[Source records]
━━━━━━

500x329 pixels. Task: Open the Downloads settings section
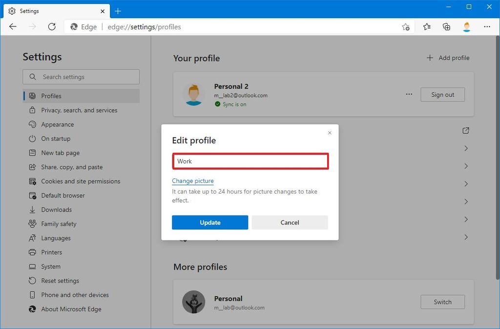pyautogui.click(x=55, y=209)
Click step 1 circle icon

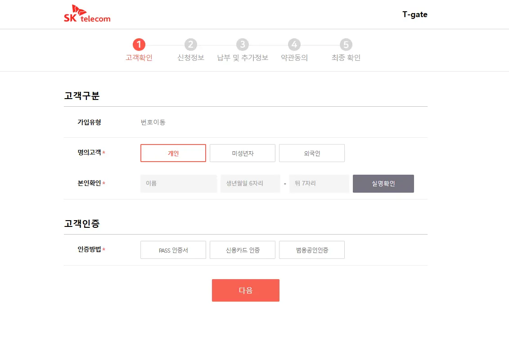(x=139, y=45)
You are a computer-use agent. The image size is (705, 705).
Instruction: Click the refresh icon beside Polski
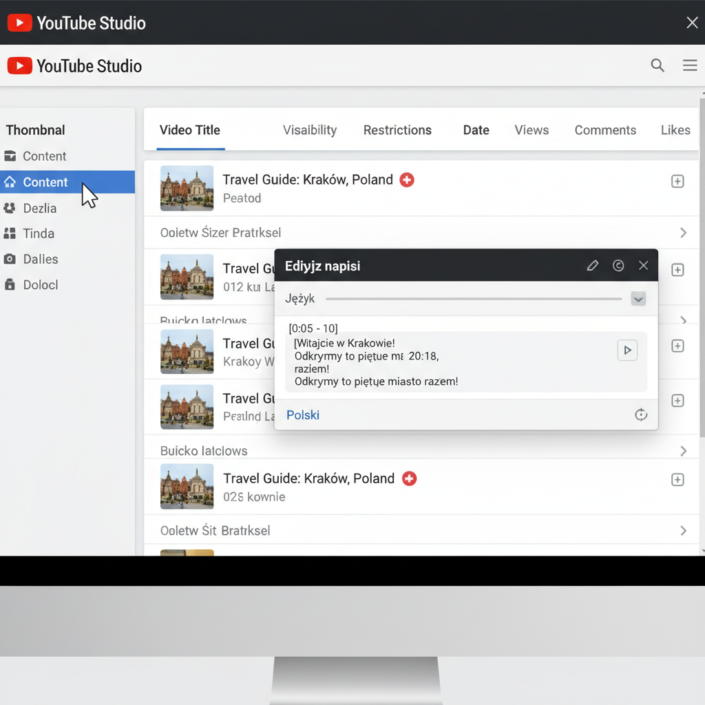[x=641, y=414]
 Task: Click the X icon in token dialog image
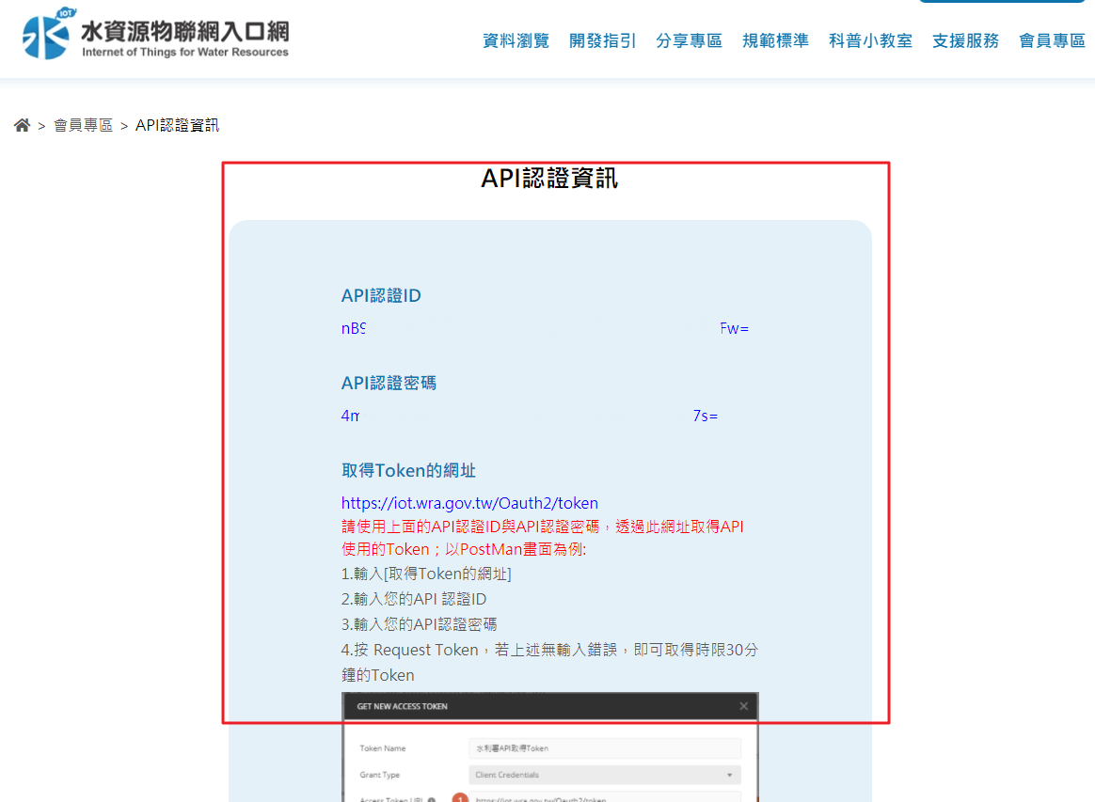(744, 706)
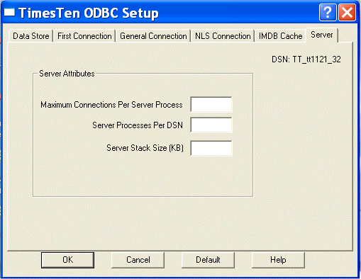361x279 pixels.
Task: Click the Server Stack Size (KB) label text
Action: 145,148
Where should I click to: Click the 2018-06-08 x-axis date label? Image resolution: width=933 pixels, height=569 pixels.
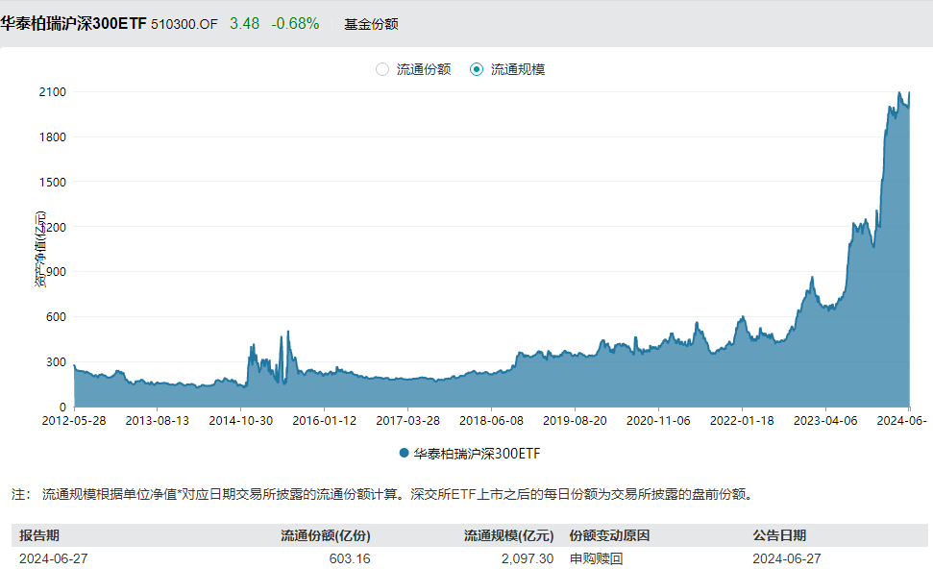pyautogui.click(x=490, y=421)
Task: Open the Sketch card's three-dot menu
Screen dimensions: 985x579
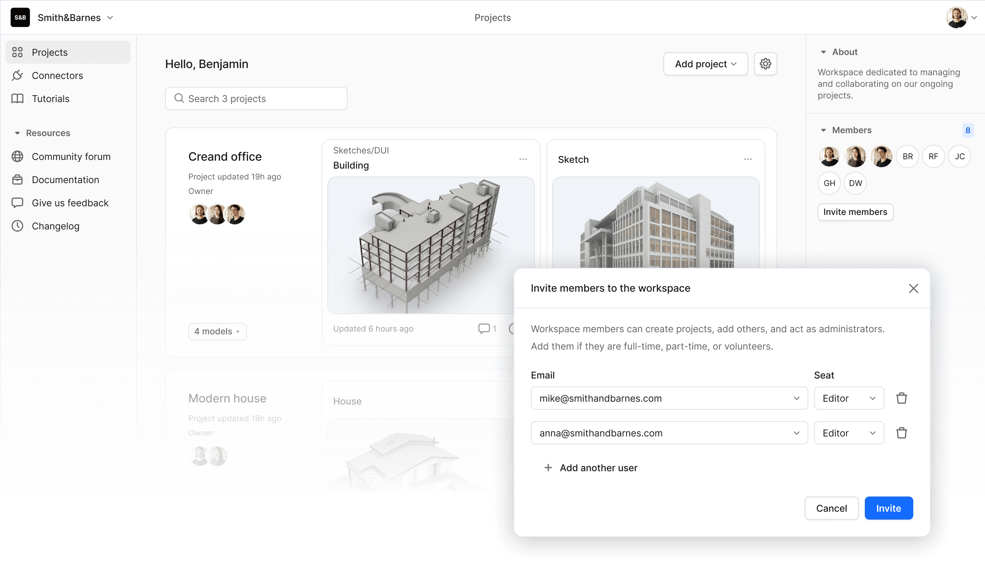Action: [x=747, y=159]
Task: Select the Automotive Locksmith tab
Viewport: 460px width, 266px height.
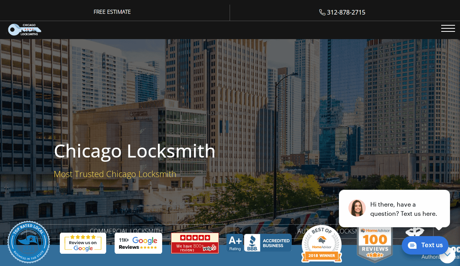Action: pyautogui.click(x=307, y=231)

━━━━━━

EXERCISE BRIEF:
Print every item above verbatim, leaving out the pictures.

EXPECTED ANSWER:
500x329 pixels. Task: Open the Downloads settings section
pyautogui.click(x=55, y=209)
Click step 1 circle icon

(x=139, y=45)
You are a computer-use agent. The image size is (705, 705).
Instruction: Click the refresh icon beside Polski
[x=641, y=414]
 Task: Click the X icon in token dialog image
(744, 706)
361x279 pixels.
Task: Click the Server Stack Size (KB) label text
Action: 145,148
Where should I click to: Click the 2018-06-08 x-axis date label? Image resolution: width=933 pixels, height=569 pixels.
pyautogui.click(x=490, y=421)
Task: Open the Sketch card's three-dot menu
Screen dimensions: 985x579
Action: [x=747, y=159]
Task: Select the Automotive Locksmith tab
Viewport: 460px width, 266px height.
Action: pyautogui.click(x=307, y=231)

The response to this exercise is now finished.